In season: turkey is now available all year round but I associate this dish with Christmas.
This is my favourite roast stuffed turkey recipe. You may think the stuffing seems dull because it doesn’t include exotic-sounding ingredients like chestnuts and spiced sausage meat, but in fact it is moist and full of the flavour of fresh herbs and the turkey juices. Cook a chicken in exactly the same way but use one-quarter of the stuffing quantity given.
(4.5-5.4kg) 1 x 10-12lb, free-range and organic, turkey with neck and giblets
Fresh Herb Stuffing
175g (6ozs) butter
350g (12oz) chopped onions
400-500g (14-16ozs) approx. soft breadcrumbs (check that the bread is non GM) (or approximately 1lb 4ozs of gluten-free breadcrumbs)
50g (2oz) freshly chopped herbs eg. parsley, thyme, chives, marjoram, savoury, lemon balm
salt and freshly ground pepper
neck, gizzard, heart,wishbone and wingtips of turkey
2 sliced carrots
2 sliced onions
1 stick celery
3 or 4 peppercorns
For basting the free range turkey
225g (8ozs) butter
large square of muslin (optional)
large sprigs of fresh parsley or watercress
Remove the wishbone from the neck end of the turkey, for ease of carving later. Make a turkey stock by covering with cold water the neck, gizzard, heart, wishbone, wingtips, vegetables and bouquet garni. (Keep the liver for smooth turkey liver pate). Bring to the boil and simmer while the turkey is being prepared and cooked, 3 hours approx.

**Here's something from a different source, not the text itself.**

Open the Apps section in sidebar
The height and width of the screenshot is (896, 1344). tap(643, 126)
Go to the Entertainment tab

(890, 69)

To make the fresh herb stuffing: Sweat the onions gently in the butter until soft, for 10 minutes approx., then stir in the crumbs, herbs and a little salt and pepper to taste. Allow it to get quite cold. If necessary wash and dry the cavity of the bird, then season and half-fill with cold stuffing. Put the remainder of the stuffing into the crop at the neck end.

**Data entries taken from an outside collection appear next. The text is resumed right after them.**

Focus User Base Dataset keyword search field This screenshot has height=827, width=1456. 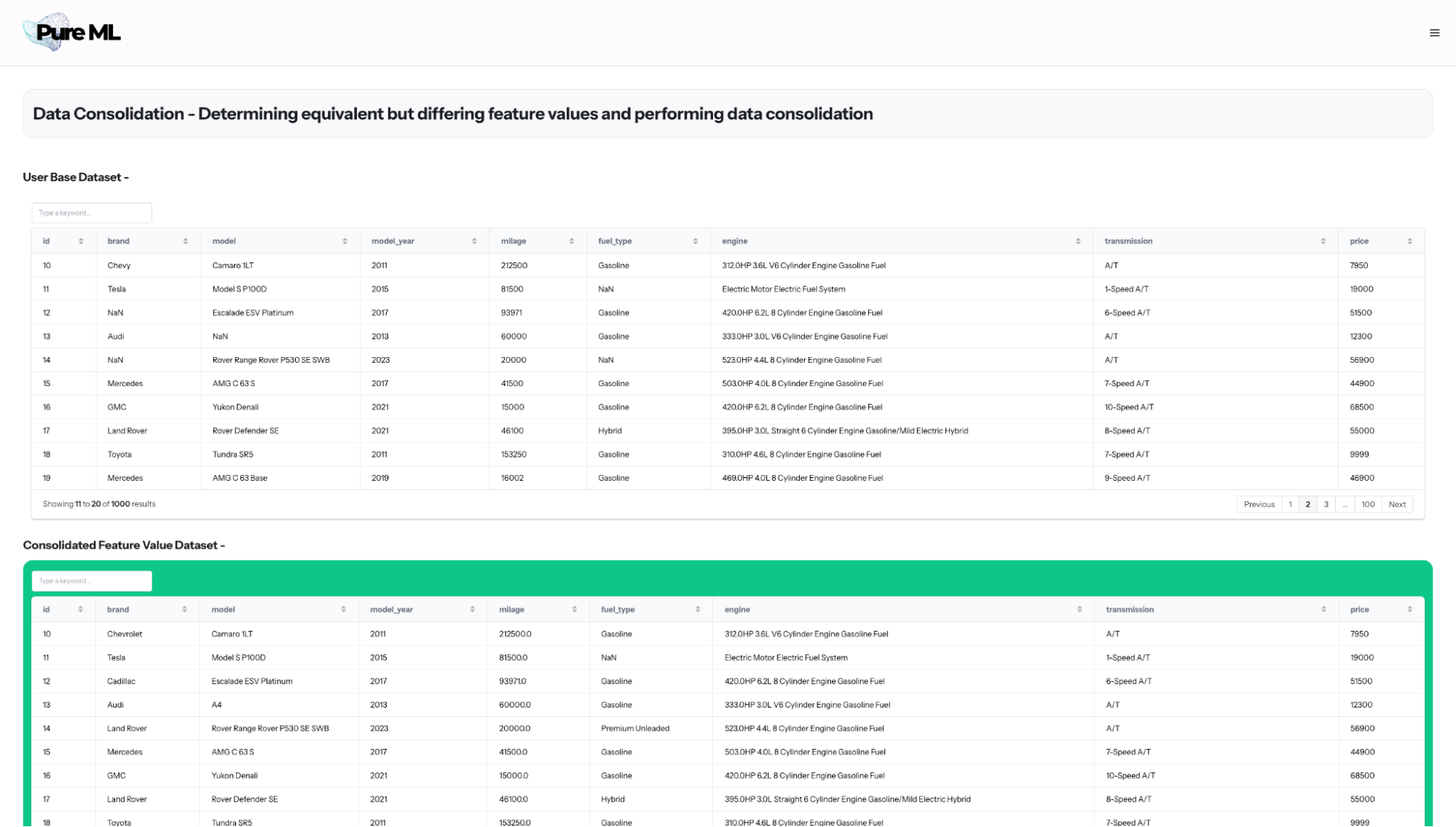click(x=92, y=213)
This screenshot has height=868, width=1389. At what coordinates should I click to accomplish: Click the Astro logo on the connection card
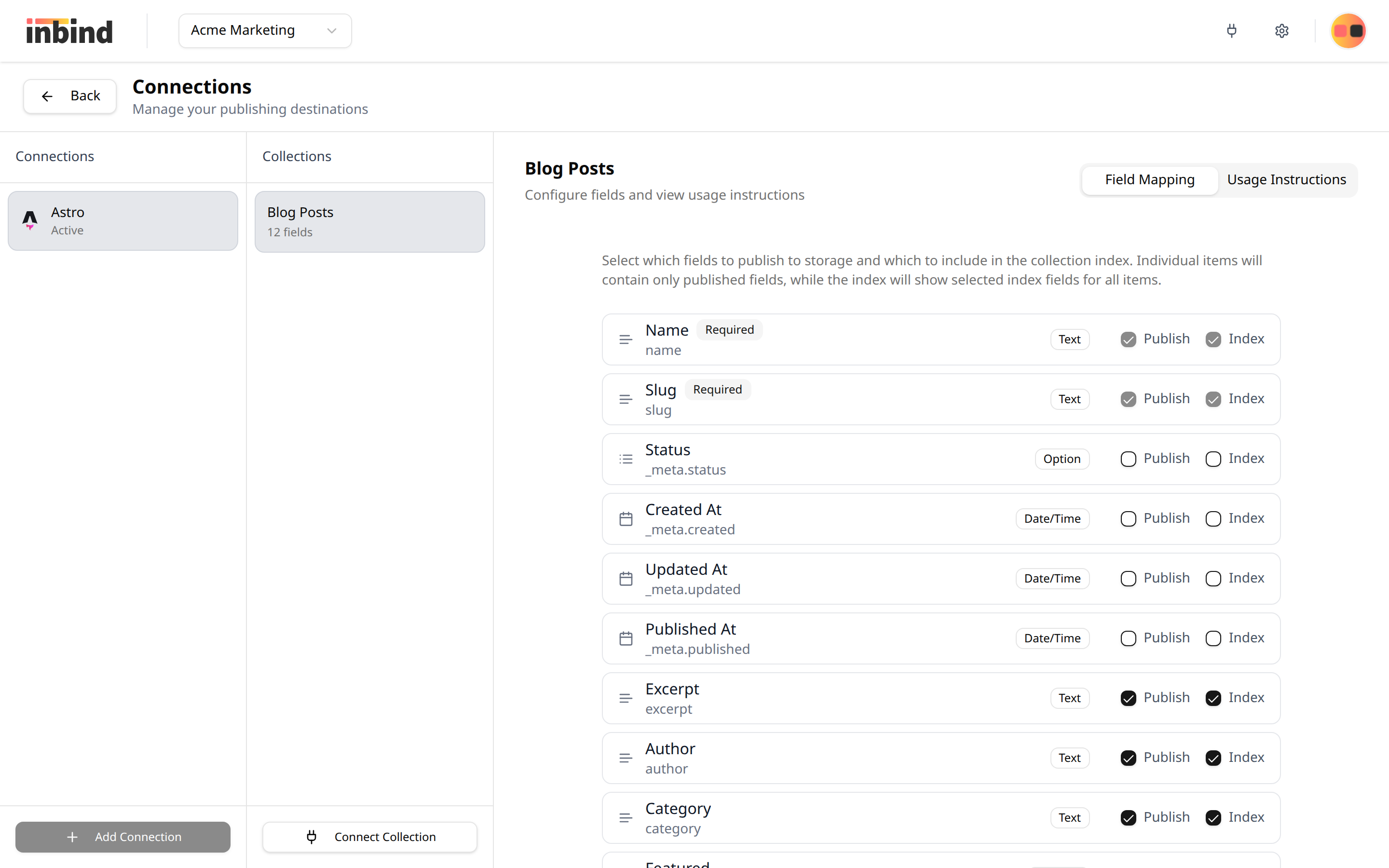coord(30,220)
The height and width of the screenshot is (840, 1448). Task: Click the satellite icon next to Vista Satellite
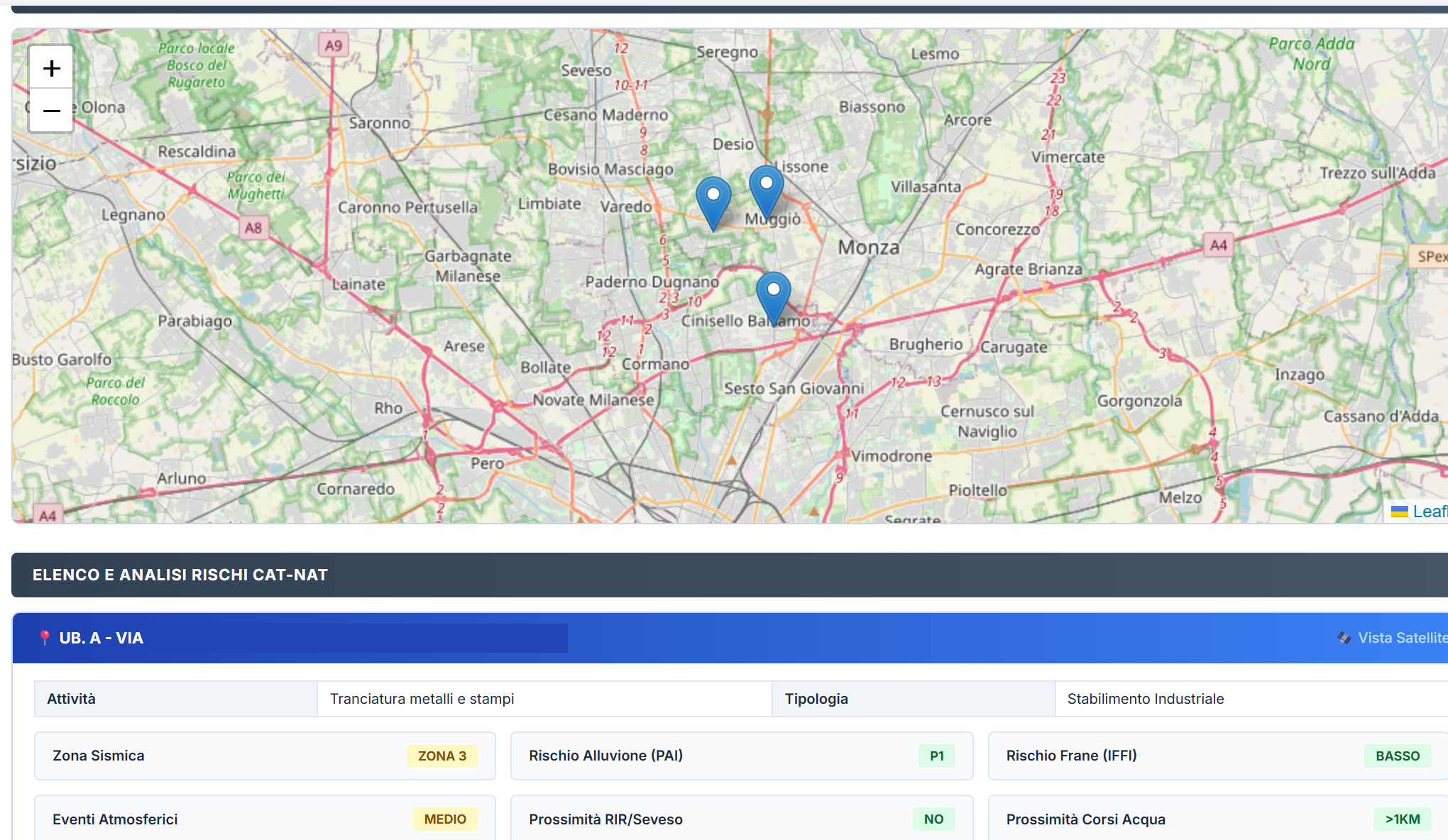coord(1344,638)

Weigh the turkey and calculate the cooking time. Allow 15 minutes approx. per lb and 15 minutes over. Melt the butter and soak a large piece of good quality muslin in the melted butter; cover the turkey completely with the muslin and roast in a preheated moderate oven, 180°C/350°F/regulo 4, for 2 3/4-3 1/4 hours. There is no need to baste it because of the butter-soaked muslin. The turkey browns beautifully, but if you like it even browner, remove the muslin 10 minutes before the end of the cooking time. Alternatively, smear the breast, legs and crop well with soft butter, and season with salt and freshly ground pepper. If the turkey is not covered with butter-soaked muslin then it is a good idea to cover the whole dish with tin foil. However, your turkey will then be semi-steamed, not roasted in the traditional sense of the word.
The turkey is cooked when the juices run clear.
To test, prick the thickest part at the base of the thigh and examine the juices: they should be clear. Remove the turkey to a carving dish, keep it warm and allow it to rest while you make the gravy.
The turkey is done when the juices run clear. To test, prick the thickest part at the base of the thigh and examine the juices, they should be clear. Remove the turkey to a carving dish, keep it warm and allow it to rest while you make the gravy.
To make the gravy: Spoon off the surplus fat from the roasting pan. De glaze the pan juices with fat free stock from the giblets and bones. Using a whisk, stir and scrape well to dissolve the caramelised meat juices from the roasting pan. Boil it up well, season and thicken with a little roux if you like. Taste and correct the seasoning. Serve in a hot gravy boat.
If possible, present the turkey on your largest serving dish, surrounded by crispy roast potatoes, and garnished with large sprigs of parsley or watercress and maybe a sprig of holly. Make sure no one eats the berries.